We decided the flat screen TV we bought for the new house would be our gift to each other since we are in the saving mode for moving. Dave had off the week between Christmas and New Years so we went shopping in the City of San Antonio, site seeing and we did the Alamo...you can't leave Texas without seeing the Alamo!

I was telling my granddaughter who is in 10th grade about our site seeing and told her we enjoyed the Alamo. She asked me...."What's the Alamo?"  How sad. What's wrong with America? Our children are not being taught how the country came to be, the hardships suffered, the wars, the great people who made us what we are.


Waiting out the winter is the hardest part for me right now. We are clearing up some of the legal problems we had with the house and waiting for the winter to pass. It would be horrible to pack up and run into a snow storm on the way up north with a huge moving truck.

I missed my doctor appointment in Pittsburgh because there wasn't any reason to go with all the changing of the medicine. I'll be going in March and I hope it doesn't snow!

With everything packed I'm finding it hard to keep moving with nothing to do. If you stop moving with this disease, you might never move again. I noticed my friend Kathy was doing a sew along for the next year, one Chicken block a month. When I lived in Lancaster I had many chicken items but since then have sold or given most of them away. I decided to try and get enough sewing items together to sew along. I couldn't find my rotary cutter but did find the mat and ruler.
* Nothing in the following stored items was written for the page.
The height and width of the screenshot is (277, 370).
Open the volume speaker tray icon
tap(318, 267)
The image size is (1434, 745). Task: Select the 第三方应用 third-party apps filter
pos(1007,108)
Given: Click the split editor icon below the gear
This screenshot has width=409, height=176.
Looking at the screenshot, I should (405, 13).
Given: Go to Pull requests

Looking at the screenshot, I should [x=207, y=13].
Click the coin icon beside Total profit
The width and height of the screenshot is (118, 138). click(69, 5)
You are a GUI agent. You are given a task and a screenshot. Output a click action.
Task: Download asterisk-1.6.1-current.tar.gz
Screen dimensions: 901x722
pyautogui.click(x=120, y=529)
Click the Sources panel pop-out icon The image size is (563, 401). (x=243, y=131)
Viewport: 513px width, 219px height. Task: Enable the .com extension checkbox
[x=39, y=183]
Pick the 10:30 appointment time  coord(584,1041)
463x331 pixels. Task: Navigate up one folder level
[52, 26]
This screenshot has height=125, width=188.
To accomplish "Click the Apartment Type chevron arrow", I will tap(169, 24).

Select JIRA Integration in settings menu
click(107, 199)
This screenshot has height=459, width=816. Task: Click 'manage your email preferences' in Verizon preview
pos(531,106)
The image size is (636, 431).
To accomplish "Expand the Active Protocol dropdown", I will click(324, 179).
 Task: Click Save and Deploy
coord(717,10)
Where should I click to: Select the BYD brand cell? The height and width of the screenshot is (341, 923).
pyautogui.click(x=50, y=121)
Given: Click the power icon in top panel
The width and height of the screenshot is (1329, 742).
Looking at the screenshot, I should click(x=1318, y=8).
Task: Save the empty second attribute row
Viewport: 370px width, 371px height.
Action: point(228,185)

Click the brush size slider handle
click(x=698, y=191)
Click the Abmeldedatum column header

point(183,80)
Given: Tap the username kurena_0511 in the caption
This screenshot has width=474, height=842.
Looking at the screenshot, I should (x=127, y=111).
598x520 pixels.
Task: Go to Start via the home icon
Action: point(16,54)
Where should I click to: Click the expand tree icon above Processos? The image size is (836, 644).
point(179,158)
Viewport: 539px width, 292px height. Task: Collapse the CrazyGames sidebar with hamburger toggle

I also found a small tote with fabric scraps and a trip to Wal Mart I was able to find several fat quarters to fill in, a box of pins and a yard of light fusible. Today I put the block together. Tomorrow I'll be on the hunt for one box of embroidery thread or I'll have to plan a trip to Jo Ann's to buy a selection of colors.



I also found some country puzzles to put together. This one I just finished. Guess I'll have to start another one while I wait for February's Chicken block to be posted.


In the mean time, Dave is having so much trouble with his job. The new announcement is 12 hour days for 90 days with no time off and the threat that if you miss a day you start chalking up points that will  end in being fired. This sounds a lot like "I own you, there fore you are my Slave".  I don't know how they expect men and women to work these hours without accidents and mistakes. Think about the possible mistakes...these planes carry lots of people over your head. One lost tool or bolt bouncing around in a plane can bring it down. When Dave first went for the training and interviews he was so impressed. Because of the size of the compound he saw golf carts and bikes all over the place. But he soon learned they can only be used by "Upper" management. Over the past 6 months he's seen a "few" of these Upper people drive a 14 passenager van past the lowly workers...empty. The workers who build these wonderful planes have to walk from the parking lot to the hanger at the end of the runway, back for breaks and lunch and all the way back to the parking lot at night...about 5 miles a day, no matter what the weather is. The bikes and golf carts?....sit unused. When they say Texas is a right to work State, they forget to add the employer has the right to abuse you.

Our truck was robbed again. This time we forgot to remove the rachet straps that tie down my power chair. In the morning they were gone. Without the dog I had to arm myself with pepper spray, just in case. Of course, there's always the gun, if my hands will allow me to pull the trigger.

We will make it. We are both a lot stronger then letting a few things like these getting us down. We just have to keep looking forward.